======== DOCUMENT SECTION

We expect the refinancing package will offer the company relief on its repayment schedule and financial covenants and help fund future growth initiatives. Our lender has been very strong partners and shown a tremendous amount of support for our achievements to date and for our growth plans. With this with 2 important milestones in hand, which are the updated mineral reserves and result estimate and the permit obtained to mine below the 11.20 level, we expect to announce a refinancing agreement in the coming weeks. Back to you now, Ernesto.

Speaker 2

Thanks, Pepe. Shifting now to another very integral part of our business, which is to partner with our local communities on important initiatives that benefit everyone. Shown on this slide are some images of the events and important initiatives undertaken this quarter in Mexico and Peru. We remain committed to ensuring safety, wellness and environment, which are our top priorities. In closing, we see 2024 as a year to consolidate the optimization efforts that started in 2023 and establish a platform for growth and long term value creation.

Speaker 2

Amongst the many initiatives identified by the team to create value, let me highlight 6 of them. As already discussed, we have already achieved one key initiative for 2024 with the publication of an updated national instrument 40three-1 101 compliant mineral reserve and resource estimate for both our Yolycocha and Bolivar mines. Overall, our operations have a very significant amount of mineral reserves and resources that will provide the foundation for our ambitious growth plans at each mine. We already announced the receipt of the permit to mine below the 11.20 level at Yauricocha on February 21, 2024. Our focus is to mine efficiently all we can above the 11.20 level and safely develop access below the 11.20 level.

Speaker 2

We anticipate our production will increase to full capacity by Q4, thereby increasing our production rates by 40% from today's rates. At Bolivar, we will continue our project to phase in the expansion of our tailings facilities with a goal of having them up and running within 3 years. That expansion should increase production by 50% to 7,500 tons per day throughput from current rates. Corporately, our 2 2024 priorities include refinancing our debt to be better aligned with our growth plans and to seek partners to help us uncover value from our large and prospective greenfield land packages in Mexico and Peru. So we expect 2024 will be another safe, busy and productive year while creating value for all our stakeholders.

Speaker 2

With that, I hand the call back to the operator to start the Q and A session. Operator?

================

_WRITTEN INSTRUCTION_.
Say whether each statement agrees with the call transcript, answering yes or no and quoting the words of the transcript that decide it.
1. Receipt of the permit to mine below the 11.20 level at Yauricocha was announced on February 21, 2024.
2. The tailings expansion at Bolivar is expected to raise production by 40%.
3. A refinancing agreement has already been signed.

======== GIVEN DATA

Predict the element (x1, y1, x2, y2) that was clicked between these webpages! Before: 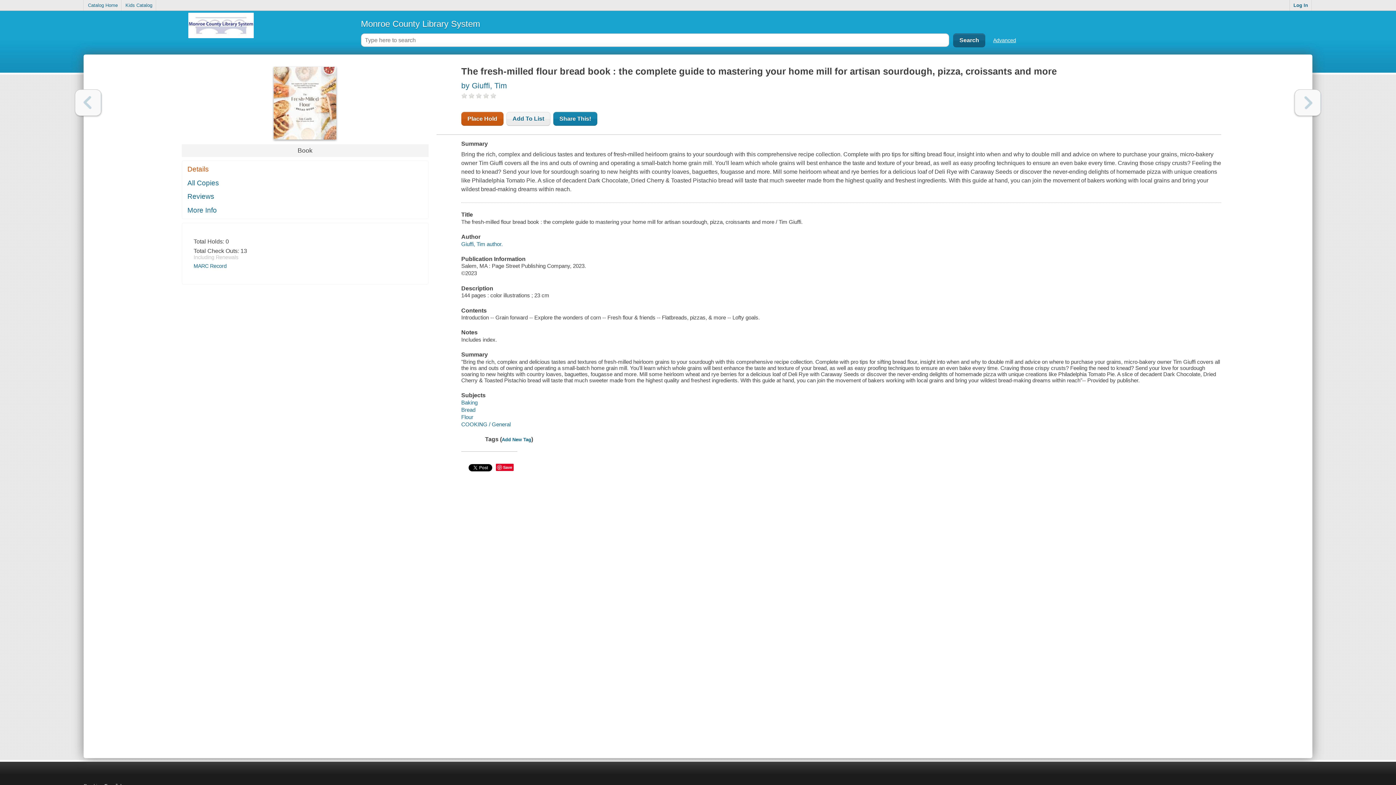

================
======== GIVEN DATA

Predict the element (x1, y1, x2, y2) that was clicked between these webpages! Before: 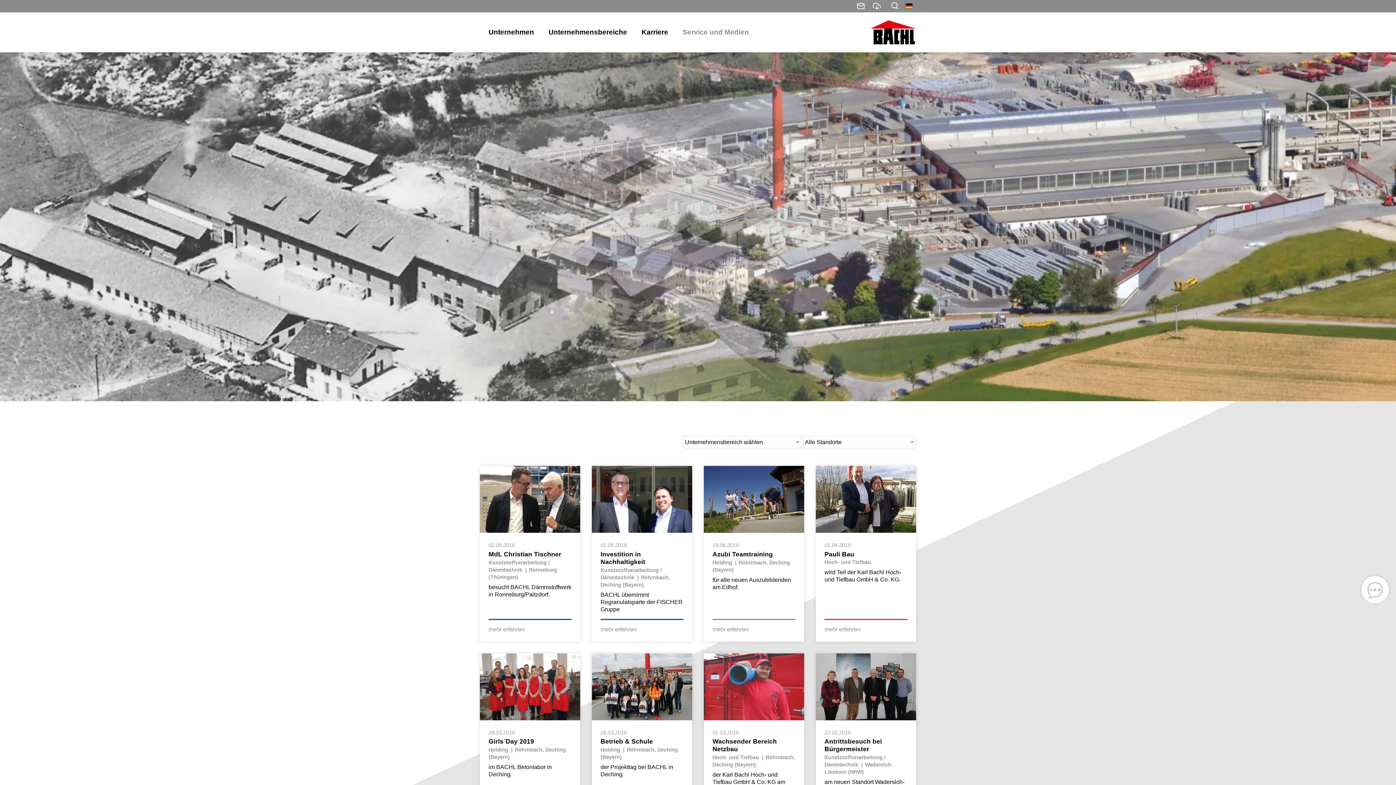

================

_FINISHED EXERCISE_.
1. Yes: "We already announced the receipt of the permit to mine below the 11.20 level at Yauricocha on February 21, 2024."
2. No: "That expansion should increase production by 50% to 7,500 tons per day throughput from current rates."
3. No: "we expect to announce a refinancing agreement in the coming weeks."